GR!DSM is starting to explore partnerships that could give travel scholarships to GRCA members who travel internationally to level the field of costs and boost the attendance rate, Carruthers said.
“Des Moines is a unique community in the sense that people really do help one another if they think it’s a cool idea, and they think it’s going to make our community stronger,” she added.
GR!DSM joined the Girls Rock Alliance three years ago after a few years operating as an independent nonprofit. The team has one full-time staff member, executive director Sara Routh, and served about 80 student members in the last year since GR!DSM expanded from solely summer programming to year-round events.
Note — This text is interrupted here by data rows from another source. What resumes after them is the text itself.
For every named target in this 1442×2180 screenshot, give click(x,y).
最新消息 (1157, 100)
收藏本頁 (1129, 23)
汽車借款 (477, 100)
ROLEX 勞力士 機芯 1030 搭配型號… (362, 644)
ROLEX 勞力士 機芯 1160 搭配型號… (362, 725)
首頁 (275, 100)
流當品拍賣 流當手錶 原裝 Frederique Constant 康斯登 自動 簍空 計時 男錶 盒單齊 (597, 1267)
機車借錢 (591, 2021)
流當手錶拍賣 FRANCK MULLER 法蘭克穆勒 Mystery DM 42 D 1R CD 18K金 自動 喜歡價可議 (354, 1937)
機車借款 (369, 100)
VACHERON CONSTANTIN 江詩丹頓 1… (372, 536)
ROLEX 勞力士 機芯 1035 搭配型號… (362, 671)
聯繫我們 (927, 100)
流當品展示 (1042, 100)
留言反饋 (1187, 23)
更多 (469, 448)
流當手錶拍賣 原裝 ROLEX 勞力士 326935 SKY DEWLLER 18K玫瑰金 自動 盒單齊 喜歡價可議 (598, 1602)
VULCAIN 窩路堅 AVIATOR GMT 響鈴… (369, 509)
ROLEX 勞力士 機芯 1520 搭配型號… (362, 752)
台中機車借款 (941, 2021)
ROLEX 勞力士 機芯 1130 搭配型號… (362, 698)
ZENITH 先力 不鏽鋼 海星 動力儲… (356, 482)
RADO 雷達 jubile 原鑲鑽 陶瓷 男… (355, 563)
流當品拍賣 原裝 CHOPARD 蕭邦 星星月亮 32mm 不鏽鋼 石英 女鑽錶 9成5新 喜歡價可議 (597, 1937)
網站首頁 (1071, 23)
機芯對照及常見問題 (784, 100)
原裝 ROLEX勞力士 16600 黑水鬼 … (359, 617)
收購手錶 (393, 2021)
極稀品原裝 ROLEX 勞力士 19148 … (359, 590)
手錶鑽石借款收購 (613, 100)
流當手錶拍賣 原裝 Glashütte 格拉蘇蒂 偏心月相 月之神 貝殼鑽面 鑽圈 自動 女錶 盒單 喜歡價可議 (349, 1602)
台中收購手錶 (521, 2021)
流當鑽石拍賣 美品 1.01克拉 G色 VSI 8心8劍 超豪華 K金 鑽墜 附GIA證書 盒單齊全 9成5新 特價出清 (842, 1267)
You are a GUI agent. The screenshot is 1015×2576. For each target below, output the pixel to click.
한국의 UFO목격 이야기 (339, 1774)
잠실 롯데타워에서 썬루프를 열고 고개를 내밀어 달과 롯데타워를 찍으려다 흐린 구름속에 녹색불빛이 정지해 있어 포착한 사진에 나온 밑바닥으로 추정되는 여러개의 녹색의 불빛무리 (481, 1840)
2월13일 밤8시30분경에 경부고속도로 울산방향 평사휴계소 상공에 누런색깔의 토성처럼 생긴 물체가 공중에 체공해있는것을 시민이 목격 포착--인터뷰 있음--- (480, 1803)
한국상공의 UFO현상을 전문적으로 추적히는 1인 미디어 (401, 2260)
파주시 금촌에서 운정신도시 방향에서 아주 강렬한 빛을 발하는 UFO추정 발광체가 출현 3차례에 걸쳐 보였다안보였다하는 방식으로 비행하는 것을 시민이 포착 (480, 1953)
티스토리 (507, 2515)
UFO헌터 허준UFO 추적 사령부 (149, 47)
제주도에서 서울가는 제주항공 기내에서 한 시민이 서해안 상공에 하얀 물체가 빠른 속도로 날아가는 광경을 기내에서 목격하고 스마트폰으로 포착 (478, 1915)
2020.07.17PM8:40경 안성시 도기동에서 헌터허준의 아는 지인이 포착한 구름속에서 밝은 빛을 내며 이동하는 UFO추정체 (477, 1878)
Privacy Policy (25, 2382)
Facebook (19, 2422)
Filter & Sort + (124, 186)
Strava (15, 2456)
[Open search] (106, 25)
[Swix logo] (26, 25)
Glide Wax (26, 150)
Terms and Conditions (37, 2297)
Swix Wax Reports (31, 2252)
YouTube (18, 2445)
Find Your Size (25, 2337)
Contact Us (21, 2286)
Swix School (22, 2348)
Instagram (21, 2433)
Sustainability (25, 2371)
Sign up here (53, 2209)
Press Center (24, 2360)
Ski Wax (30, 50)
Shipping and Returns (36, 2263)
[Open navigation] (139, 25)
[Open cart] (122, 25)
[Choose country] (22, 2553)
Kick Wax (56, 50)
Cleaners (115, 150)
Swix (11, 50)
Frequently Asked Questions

The board of directors is also planning to expand, and is seeking to fund a few more full-time staff members.
GR!DSM is also expanding its programming opportunities: In 2020, the organization will add a one-week program to students ages 5-9 and a Lady Rock weekend retreat for adults. GR!DSM has already launched Girls Rock! Tech after receiving a grant from Variety — the Children’s Charity. The recording studio is based in Franklin Junior High and is the second all-women-led studio in the nation, after a studio located in San Francisco.
“The recording industry is only about 5-7% female-represented. … All the music you’ve heard, currently hear or will hear in the future is mixed, mastered and finished by a guy,” Carruthers said. “Representation is really important just like all STEM fields, because this is a STEM field.”
Support for the organization from the students and families it serves is only growing, Carruthers said: GR!DSM has raised more than $25,000 in camp scholarships it offers to students, and in the last two years, the flagship two-week camp has sold out, with other students on waitlists. Alumni of the program have gone on to gig in Des Moines, and GR!DSM keeps a list of upcoming shows by their students at https://www.girlsrockdsm.org/events-calendar (their next showcase is at the World Food & Music Festival’s main stage on Sept. 21, from 1:30 to 2:30 p.m.). Some of the original students are returning to volunteer with the program.
“It does give young folks a great opportunity to get out and start really expanding their music experience, and it kind of turns them into entrepreneurs,” Carruthers said. “To see them doing it at such a young age is mind-boggling.”